Long a part of the national conversation on the dangerous rise of racist and anti-government groups, his 2009 book, “Blood and Politics,” was among of hundreds of titles banned by the U.S. Naval Academy library in an anti-diversity push.
“While he was touched to be included among such important banned writers, as always with Leonard, he never made it about him,” Burghart said. “For decades, Leonard had passionately warned of the white nationalist march from the margins to the mainstream.”
Zeskind said he became socially conscious during the mid-1960s during the Black freedom movement, when civil rights were on the national agenda, according to a 2009 interview. He became focused on the idea that, “white people should focus on organizing other white people to oppose racism.”
“As a grassroots activist that idea stayed with me,” he said. “In 1970, I started doing anti-racist work with impoverished working class young white people who had previously been at odds with poor black people living virtually in the same neighborhood.”

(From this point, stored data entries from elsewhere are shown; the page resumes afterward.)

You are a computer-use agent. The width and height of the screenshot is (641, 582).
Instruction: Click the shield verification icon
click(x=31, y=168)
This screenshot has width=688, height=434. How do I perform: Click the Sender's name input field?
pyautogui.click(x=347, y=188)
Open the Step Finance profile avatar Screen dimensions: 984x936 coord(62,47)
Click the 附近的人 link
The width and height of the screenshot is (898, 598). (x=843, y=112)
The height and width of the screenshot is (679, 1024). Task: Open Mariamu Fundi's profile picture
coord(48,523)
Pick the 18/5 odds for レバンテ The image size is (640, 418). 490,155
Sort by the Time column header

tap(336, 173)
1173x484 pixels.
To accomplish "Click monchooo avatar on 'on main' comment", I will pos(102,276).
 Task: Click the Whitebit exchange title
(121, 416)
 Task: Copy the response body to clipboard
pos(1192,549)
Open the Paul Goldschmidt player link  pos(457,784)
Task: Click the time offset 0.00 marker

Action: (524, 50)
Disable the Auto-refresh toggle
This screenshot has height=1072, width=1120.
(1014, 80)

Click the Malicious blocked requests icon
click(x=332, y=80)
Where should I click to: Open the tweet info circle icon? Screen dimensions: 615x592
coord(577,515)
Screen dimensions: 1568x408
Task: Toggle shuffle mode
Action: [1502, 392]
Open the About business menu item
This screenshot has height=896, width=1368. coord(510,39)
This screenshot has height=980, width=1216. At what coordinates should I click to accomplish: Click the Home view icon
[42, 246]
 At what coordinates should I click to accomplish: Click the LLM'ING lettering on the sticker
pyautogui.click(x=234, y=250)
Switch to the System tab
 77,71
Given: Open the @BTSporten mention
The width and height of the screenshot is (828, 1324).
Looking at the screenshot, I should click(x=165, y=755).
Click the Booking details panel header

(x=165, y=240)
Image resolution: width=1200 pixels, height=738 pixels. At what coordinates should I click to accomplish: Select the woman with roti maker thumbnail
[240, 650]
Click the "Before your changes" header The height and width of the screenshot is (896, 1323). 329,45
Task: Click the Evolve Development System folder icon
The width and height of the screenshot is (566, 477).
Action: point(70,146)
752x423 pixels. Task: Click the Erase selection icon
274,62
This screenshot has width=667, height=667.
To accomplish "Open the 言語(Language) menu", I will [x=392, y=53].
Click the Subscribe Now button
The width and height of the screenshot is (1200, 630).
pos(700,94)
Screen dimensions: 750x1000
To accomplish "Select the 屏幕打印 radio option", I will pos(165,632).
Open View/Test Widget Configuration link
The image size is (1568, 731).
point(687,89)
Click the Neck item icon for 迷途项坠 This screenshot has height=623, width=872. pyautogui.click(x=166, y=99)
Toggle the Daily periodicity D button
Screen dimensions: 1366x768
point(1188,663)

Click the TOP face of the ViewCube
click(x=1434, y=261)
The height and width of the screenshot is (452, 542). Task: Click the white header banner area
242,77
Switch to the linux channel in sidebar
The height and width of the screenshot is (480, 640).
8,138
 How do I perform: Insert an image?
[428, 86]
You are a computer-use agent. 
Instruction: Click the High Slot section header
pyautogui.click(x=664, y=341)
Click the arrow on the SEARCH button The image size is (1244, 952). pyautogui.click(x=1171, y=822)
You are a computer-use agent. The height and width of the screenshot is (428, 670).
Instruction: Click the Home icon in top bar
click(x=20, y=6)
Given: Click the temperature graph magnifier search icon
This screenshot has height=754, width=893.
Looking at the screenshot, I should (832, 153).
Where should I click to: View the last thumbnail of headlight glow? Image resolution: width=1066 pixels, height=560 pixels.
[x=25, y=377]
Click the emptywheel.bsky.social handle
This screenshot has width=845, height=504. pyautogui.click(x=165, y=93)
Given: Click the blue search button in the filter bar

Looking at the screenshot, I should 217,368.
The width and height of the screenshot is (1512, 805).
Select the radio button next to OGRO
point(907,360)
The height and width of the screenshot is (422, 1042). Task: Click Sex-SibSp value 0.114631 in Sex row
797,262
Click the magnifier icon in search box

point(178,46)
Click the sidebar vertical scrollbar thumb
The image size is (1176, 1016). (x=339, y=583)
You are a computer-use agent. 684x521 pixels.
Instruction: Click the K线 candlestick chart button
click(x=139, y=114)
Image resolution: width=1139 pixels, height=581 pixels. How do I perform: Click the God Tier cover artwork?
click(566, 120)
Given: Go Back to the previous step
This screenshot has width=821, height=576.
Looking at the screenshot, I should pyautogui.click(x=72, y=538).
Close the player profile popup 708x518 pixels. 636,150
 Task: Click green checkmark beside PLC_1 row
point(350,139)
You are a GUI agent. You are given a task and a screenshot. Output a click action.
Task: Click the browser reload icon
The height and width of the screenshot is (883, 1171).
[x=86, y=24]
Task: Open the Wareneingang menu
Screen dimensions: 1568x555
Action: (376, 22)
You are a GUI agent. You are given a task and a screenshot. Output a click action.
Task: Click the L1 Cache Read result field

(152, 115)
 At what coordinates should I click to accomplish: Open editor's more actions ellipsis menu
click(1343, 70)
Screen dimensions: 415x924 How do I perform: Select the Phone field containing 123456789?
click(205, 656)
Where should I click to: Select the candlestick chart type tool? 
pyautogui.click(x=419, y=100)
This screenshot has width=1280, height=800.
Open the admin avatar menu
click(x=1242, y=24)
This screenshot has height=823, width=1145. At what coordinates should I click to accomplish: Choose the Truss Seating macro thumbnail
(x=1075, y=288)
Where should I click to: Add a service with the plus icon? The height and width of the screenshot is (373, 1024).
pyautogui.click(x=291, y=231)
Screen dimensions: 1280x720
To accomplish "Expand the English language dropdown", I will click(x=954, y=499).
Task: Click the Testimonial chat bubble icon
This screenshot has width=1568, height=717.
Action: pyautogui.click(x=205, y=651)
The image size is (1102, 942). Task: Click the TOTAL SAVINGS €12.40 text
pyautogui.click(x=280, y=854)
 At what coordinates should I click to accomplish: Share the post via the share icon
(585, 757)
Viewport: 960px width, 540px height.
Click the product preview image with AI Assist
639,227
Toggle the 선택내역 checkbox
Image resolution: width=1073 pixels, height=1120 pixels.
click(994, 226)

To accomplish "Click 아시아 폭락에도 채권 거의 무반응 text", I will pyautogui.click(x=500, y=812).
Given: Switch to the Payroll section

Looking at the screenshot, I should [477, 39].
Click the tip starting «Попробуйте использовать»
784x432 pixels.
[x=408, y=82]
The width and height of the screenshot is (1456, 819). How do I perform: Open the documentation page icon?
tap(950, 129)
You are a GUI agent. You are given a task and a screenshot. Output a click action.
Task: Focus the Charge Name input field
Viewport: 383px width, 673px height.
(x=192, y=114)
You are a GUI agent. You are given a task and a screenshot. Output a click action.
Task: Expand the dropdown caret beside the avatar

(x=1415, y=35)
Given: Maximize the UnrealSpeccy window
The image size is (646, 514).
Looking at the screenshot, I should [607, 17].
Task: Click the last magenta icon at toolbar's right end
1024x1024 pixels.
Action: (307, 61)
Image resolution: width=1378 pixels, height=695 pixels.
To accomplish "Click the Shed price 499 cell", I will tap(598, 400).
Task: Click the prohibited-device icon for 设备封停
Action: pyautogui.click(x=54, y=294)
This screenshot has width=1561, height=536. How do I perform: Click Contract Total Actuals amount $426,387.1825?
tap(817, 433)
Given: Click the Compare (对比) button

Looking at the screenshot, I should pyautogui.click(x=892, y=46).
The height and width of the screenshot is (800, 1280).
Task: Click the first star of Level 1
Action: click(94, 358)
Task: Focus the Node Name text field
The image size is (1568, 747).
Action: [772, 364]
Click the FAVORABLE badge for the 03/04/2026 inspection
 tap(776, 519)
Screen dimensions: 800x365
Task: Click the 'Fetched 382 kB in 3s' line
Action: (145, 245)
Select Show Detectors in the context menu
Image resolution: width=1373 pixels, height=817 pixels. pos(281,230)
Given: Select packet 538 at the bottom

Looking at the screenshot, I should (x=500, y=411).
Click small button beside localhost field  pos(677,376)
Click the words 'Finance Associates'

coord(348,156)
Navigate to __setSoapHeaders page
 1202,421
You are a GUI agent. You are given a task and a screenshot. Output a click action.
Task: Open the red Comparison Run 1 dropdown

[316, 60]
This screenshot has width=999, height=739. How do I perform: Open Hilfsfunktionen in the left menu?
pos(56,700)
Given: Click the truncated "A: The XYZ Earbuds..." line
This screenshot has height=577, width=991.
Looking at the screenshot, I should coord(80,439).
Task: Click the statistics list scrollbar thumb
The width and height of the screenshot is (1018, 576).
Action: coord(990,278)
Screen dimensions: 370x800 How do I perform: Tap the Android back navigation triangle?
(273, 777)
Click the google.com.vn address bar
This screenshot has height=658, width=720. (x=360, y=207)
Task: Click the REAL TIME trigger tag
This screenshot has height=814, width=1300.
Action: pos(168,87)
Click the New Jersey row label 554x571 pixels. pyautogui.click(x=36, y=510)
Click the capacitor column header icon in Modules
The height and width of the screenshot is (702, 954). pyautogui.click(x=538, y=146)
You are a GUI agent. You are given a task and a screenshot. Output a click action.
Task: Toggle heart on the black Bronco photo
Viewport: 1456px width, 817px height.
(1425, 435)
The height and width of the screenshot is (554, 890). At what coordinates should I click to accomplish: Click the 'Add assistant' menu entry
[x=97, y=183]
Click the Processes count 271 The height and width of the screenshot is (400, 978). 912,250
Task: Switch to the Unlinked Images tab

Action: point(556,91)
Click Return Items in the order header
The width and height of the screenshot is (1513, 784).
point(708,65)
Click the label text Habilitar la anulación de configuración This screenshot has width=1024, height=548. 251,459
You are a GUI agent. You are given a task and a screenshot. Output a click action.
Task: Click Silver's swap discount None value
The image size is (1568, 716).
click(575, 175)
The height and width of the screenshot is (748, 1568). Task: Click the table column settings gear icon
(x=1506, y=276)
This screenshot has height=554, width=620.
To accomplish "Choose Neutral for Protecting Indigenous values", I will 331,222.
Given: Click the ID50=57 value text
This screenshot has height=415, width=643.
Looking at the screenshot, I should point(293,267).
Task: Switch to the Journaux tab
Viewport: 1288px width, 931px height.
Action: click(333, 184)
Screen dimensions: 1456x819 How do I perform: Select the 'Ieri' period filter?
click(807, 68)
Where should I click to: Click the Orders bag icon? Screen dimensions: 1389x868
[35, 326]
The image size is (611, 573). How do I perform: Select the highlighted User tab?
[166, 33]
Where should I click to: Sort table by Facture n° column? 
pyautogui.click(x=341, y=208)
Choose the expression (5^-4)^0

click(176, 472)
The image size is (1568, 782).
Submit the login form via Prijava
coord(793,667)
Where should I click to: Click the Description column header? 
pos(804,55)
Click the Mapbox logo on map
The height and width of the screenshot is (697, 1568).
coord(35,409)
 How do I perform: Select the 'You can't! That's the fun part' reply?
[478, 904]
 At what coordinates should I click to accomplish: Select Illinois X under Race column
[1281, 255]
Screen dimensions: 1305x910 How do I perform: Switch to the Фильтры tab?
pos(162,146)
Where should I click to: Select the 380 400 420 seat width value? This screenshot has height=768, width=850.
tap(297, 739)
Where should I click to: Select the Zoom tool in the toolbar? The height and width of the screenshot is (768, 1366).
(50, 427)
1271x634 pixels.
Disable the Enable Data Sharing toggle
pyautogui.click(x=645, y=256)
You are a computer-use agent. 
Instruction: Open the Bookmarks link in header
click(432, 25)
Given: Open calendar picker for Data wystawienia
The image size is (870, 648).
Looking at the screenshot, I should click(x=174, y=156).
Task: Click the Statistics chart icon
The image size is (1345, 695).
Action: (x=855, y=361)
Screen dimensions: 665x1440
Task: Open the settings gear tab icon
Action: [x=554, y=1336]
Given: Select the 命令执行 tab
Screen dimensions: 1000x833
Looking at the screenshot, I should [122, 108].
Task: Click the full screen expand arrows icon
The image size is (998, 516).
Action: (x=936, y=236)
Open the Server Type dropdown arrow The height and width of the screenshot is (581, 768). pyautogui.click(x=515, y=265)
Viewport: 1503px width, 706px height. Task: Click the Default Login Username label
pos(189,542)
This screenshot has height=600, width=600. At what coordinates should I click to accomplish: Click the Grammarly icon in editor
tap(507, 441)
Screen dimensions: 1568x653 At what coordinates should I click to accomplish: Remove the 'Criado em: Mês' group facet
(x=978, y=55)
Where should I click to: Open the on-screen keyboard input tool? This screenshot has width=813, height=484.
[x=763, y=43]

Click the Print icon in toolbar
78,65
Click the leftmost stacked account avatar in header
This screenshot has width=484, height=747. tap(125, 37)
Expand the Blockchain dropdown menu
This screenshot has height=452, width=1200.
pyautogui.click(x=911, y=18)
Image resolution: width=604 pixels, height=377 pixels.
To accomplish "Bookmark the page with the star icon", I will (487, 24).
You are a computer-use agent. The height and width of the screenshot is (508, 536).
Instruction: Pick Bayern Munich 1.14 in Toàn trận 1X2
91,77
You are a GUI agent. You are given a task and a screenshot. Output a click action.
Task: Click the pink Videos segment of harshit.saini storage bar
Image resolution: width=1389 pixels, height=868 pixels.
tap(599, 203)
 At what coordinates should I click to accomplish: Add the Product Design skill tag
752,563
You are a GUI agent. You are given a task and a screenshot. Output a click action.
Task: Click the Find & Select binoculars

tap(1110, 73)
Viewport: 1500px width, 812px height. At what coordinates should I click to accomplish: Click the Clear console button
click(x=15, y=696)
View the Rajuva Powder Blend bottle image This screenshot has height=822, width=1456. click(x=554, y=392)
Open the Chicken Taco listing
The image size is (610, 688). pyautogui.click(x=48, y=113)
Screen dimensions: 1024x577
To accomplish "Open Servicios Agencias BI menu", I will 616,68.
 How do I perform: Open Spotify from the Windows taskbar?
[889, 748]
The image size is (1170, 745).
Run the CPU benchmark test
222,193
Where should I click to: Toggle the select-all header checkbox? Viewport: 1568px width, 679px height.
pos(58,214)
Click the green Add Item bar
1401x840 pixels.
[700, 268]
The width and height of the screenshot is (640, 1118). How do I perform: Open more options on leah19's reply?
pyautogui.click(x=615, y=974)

By the 1990s, Zeskind decided that what most people believed about white supremacy groups was inaccurate, so he began investigating, ultimately attending gatherings of the Ku Klux Klan and other racist and anti-government groups.
“For a good Jewish boy, I’ve gone to more Klan rallies, neo-Nazi events and posse comitatus things than anybody should have to do,” Zeskind said with a laugh.
What Zeskind found during his research was a single movement, with a much more sophisticated structure, he said during a 2009 interview. It was, he said, “organized around the notion that the power of whites to control government and social policy has already been overthrown by people of color and Jews, rather unlike the Klan of the 1960s which sought to defend a system of racial apartheid in the South.”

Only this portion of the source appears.